*The exercise*
Render the stretch from the line containing "The image size is (1142, 773)." through the line containing "Action: point(107,748)" in the material below as a Markdown table with columns Row and Line, numbering each line and skipping blank ones. Leave the pictures out of your answer.

*Raw records*
— START —
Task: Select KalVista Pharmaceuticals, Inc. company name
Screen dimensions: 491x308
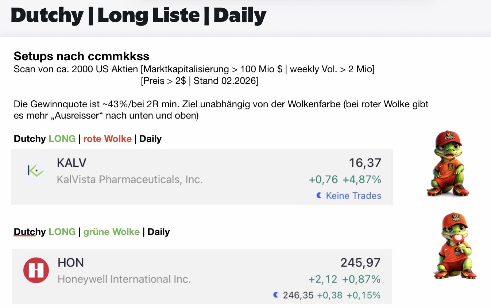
— END —
— START —
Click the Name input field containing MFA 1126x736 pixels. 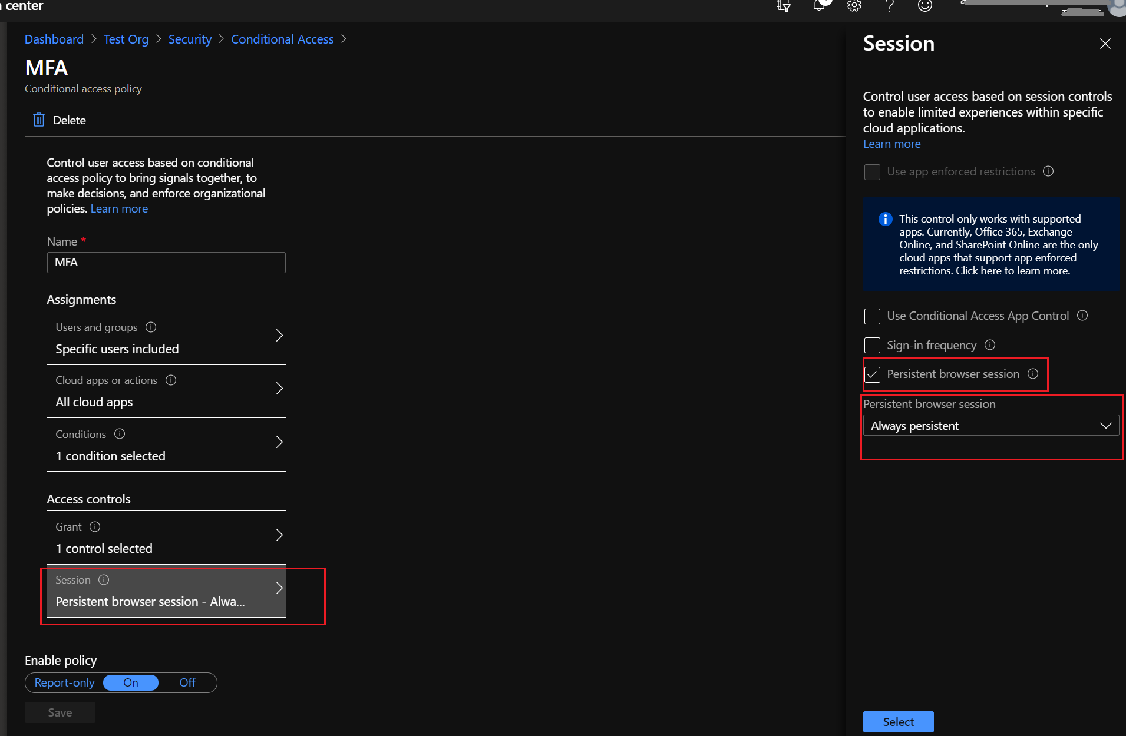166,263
— END —
— START —
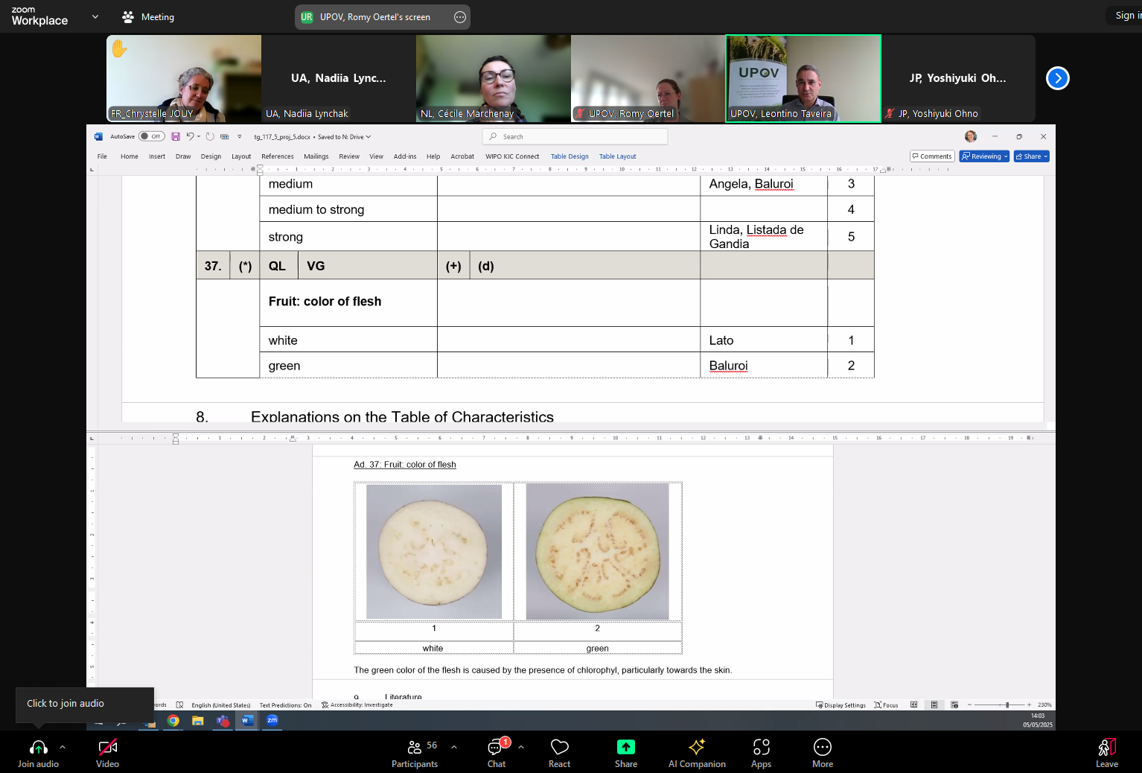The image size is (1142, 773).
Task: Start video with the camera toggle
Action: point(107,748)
— END —
*Solution*
| Row | Line |
|---|---|
| 1 | The image size is (1142, 773). |
| 2 | Task: Start video with the camera toggle |
| 3 | Action: point(107,748) |